Monday, November 24, 2014

Dull Can Be Beautiful

The producers of the approximately 1,827 Sunday night NFL highlight shows must've been frustrated by the Patriots' 34-9 throttling of the Lions yesterday. They had to avoid showing the most important plays of the game at all costs.

Incomplete passes are TERRIBLE television.

Football's single snooziest play was the core of New England's lethal efficiency against Detroit. Twenty-seven of Matthew Stafford's passes hit the ground out of 46 attempts. Granted, a good number of those did so after they first hit a Lions receiver, but the hallmark memory of this game was a ball sailing past a Detroit player wearing one or more Pats defensive backs as a sweater vest.

All of that nothing happening represented a uniquely outstanding performance by New England's defense. As the NFL evolves towards its Madden 2050 destiny, the incompletion has become almost as endangered a species as its more flamboyant cousin the interception. Quarterbacks just aren't harassed into completing less than 50 percent of their passes anymore even in blowout losses. The rules do their best to forbid it.

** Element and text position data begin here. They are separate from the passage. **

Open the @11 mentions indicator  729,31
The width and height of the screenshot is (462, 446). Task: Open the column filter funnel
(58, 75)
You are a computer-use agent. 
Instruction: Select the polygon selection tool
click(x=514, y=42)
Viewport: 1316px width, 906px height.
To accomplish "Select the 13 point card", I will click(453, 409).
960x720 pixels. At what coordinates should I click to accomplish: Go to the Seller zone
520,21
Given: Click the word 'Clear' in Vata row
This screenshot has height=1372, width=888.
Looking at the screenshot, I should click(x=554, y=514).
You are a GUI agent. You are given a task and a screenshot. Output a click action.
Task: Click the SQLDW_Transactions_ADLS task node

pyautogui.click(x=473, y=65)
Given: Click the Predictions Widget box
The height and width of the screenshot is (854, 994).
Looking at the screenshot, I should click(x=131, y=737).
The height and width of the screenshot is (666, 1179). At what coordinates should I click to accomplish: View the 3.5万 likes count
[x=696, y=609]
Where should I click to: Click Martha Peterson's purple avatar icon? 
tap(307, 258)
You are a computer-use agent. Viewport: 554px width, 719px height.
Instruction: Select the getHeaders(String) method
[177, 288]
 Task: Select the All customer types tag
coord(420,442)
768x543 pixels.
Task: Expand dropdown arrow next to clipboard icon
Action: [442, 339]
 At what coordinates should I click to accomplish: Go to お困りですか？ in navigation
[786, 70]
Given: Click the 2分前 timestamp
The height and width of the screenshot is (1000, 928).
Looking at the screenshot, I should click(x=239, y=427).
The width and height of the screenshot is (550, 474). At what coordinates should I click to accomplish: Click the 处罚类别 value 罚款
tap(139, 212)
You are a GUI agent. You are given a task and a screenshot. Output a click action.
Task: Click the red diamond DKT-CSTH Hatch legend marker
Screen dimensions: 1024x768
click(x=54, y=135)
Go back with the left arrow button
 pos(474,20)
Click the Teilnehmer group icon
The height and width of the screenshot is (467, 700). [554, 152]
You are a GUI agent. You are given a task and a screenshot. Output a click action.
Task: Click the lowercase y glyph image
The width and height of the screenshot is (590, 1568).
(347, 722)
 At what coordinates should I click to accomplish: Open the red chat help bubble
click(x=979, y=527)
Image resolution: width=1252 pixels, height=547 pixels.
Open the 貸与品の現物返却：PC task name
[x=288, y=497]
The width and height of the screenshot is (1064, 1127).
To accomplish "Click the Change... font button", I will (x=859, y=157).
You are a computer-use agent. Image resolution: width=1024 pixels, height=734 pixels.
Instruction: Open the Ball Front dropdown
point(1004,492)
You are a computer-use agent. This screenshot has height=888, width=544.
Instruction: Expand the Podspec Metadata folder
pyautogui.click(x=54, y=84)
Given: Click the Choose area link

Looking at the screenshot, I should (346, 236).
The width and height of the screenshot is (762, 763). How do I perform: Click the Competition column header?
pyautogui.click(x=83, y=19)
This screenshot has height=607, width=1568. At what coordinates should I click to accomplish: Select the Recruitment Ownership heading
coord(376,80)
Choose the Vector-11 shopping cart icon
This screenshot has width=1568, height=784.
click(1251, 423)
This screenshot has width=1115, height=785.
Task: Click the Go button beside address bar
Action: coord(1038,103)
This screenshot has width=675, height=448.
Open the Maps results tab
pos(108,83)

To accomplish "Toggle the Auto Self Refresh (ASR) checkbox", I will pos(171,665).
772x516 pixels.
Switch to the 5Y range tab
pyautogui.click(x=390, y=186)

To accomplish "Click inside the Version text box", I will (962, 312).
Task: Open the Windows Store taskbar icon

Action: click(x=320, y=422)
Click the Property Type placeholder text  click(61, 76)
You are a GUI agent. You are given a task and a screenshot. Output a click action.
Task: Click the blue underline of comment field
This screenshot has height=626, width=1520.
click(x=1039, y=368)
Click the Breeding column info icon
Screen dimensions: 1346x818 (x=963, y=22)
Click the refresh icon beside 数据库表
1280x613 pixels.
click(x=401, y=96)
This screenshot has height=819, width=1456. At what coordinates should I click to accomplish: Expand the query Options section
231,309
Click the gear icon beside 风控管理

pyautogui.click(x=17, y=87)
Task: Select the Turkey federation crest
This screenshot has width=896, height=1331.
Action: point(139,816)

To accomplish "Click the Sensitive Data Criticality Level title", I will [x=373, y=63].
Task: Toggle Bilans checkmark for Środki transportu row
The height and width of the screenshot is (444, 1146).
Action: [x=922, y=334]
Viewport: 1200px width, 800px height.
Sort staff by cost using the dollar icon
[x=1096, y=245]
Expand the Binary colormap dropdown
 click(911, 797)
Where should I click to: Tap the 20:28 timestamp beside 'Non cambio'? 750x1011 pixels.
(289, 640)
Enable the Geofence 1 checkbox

In the Denver-Miami game, Peyton Manning and Ryan Tannehill combined for only 16 incompletions in 71 attempts. OK, that was a 49-36 shootout. But Colin Kaerpernick and RGIII had only 16 incompletions between them in a game were the final was San Francisco 17-Washington 13.

The Pats pass rush was solid but not what one would call terrifying against Detroit. New England's defense has become an outfit working from back to front. In the era of pass first and also second, that's logical. It's also fiendishly difficult to do.

As of this morning, there are only three starting quarterbacks in the NFL with completion percentages under 60 percent, Brian Hoyer, Stafford and Cam Newton. There's also whoever's playing quarterback against the Patriots, an imaginary QB clocking in at 58.1 percent and an NFL passer rating of a soon-to-be-benched 82.

New England is one of six teams holding rival quarterbacks to lower than a 60 percent completion rate. The others are the Eagles, Bengals, Colts, Browns and 49ers. Not coincidentally, their combined record is 45-20-1. If there's a prop wager in Vegas allowing you to take those six as eventual Super Bowl champs, it's a value bet.

What's most difficult to do is inevitably also the most worthwhile to accomplish.